* Exercise prompt *
Swap "screenshot" for "image" in everything from the line containing "The image size" down to the line containing "coordinates (434, 168).", and give back only those lines with nothing else changed.

* Dataset *

• • • •

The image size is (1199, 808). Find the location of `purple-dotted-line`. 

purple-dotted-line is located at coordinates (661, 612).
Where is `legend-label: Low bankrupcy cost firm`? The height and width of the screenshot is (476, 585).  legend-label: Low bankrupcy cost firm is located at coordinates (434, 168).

• • • •

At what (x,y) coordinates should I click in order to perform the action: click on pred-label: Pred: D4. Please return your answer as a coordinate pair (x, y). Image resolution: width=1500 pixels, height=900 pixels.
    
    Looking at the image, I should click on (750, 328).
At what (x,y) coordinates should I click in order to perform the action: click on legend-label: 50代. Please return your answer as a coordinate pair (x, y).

• • • •

* Output for this task *
The image size is (1199, 808). Find the location of `purple-dotted-line`. 

purple-dotted-line is located at coordinates (661, 612).
Where is `legend-label: Low bankrupcy cost firm`? The height and width of the image is (476, 585).  legend-label: Low bankrupcy cost firm is located at coordinates (434, 168).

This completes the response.